How To Get Rid of Earwigs In The House
Getting rid of earwigs in your house is somewhat challenging because earwigs do not typically prefer to be established inside of homes. While earwigs can subsist on dropped crumbs and other pieces of waste, they do not prefer these food sources when there are better ones around.
This means that they are likely living in a burrow that is very close to the outside of your house rather than living deep inside of your home like a cockroach or centipede might.
In other words, to get rid of earwigs in your house, you should walk around the exterior of your home and identify cracks and other areas where earwigs might be hanging out. Then, you can spray the cracks with insecticide.
Be sure to seal the cracks afterward. You don’t need to wait to see if there were earwigs in the break before sealing it up. Earwigs do not reproduce very rapidly, so killing a small nest of them is typically enough to guarantee to be earwig free.
You can also keep earwigs from getting established in your house by removing sources of humidity and dampness. Earwigs won’t colonize areas where there isn’t enough dampness, so drying out problem areas in your home is an excellent way to encourage them to live elsewhere.

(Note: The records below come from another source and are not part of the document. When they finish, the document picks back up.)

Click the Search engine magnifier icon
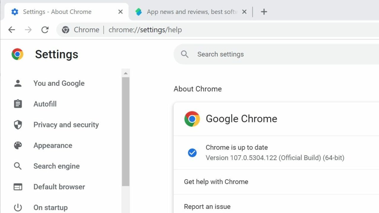The width and height of the screenshot is (379, 213). pyautogui.click(x=18, y=166)
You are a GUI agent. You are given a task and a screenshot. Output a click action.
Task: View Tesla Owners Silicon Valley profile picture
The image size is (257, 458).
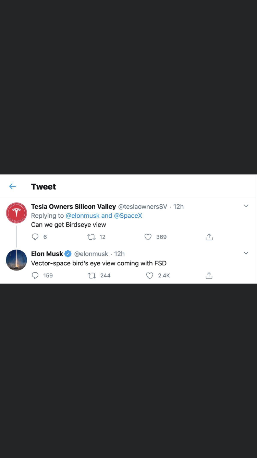[16, 213]
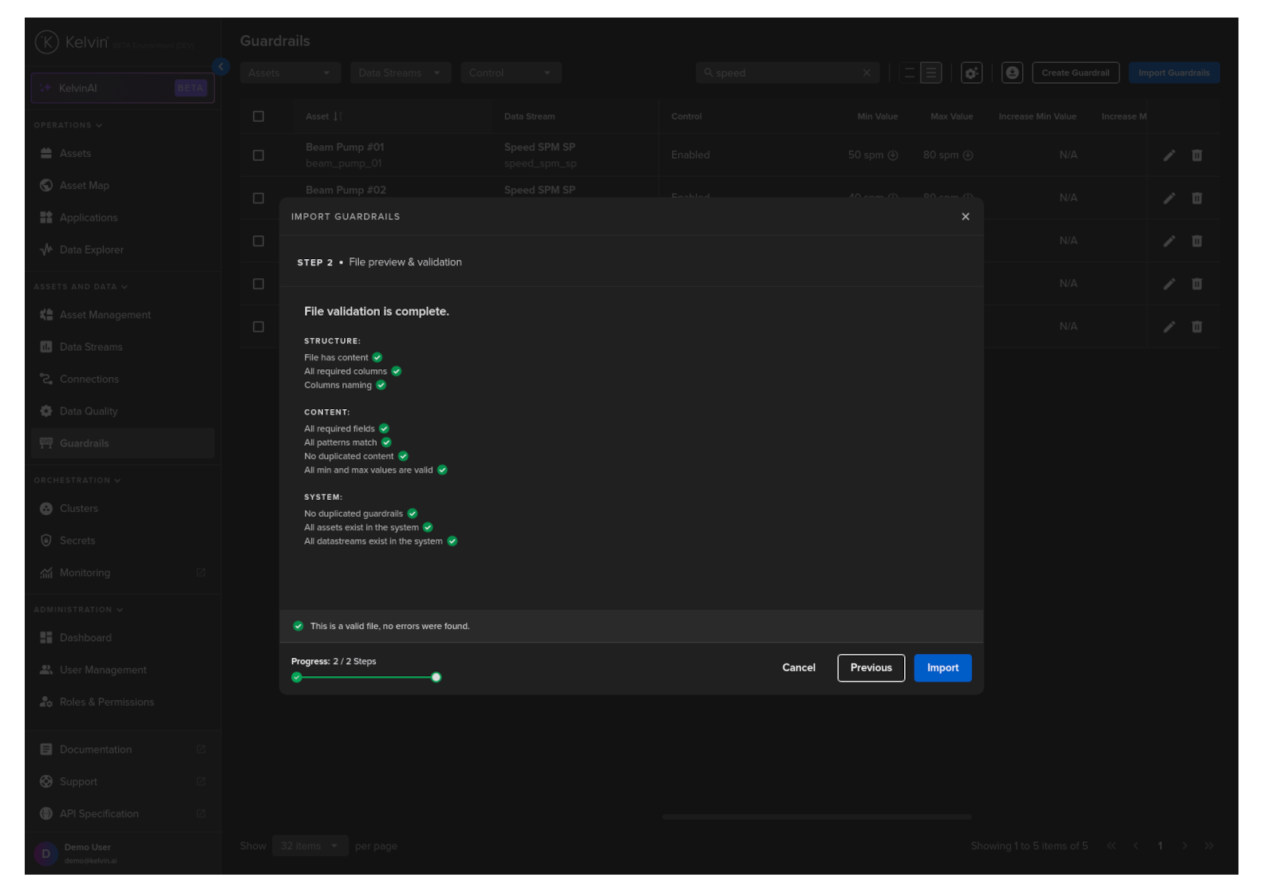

You should also be sure to keep your trash contained in a scent-proof container if you have an earwig problem. Earwigs do not have a powerful sense of smell, but particularly odorous waste will draw them from a short distance.
In many cases, the earwigs will be drawn to the trash when it is outside of your home, so take care where you place your bins.
How to Get Rid of Earwigs In The Garden
There are a few ways for how to get rid of earwigs in the garden. First, you can use diatomaceous earth to kill earwigs. Diatomaceous earth is jagged enough at a microscopic level that when earwigs run over it, their carapaces will be punctured, causing them to die.
Diatomaceous earth is a great way to kill earwigs in the garden because it won’t harm your plants or any helpful pollinators. Likewise, your pets won’t be inclined to eat it, nor will it hurt them.
Diatomaceous earth may not be enough to protect all of your plants from earwigs if they are already established in your garden, however. For established earwig infestations in your yard, you should prepare to use a mild insecticide spray on your plants and fruits.
The best spray for earwigs is whatever you can purchase which is the mildest and nontoxic to the plants in your garden. Earwigs are not particularly resilient against poison, so a low-power insecticide is usually sufficient to kill them.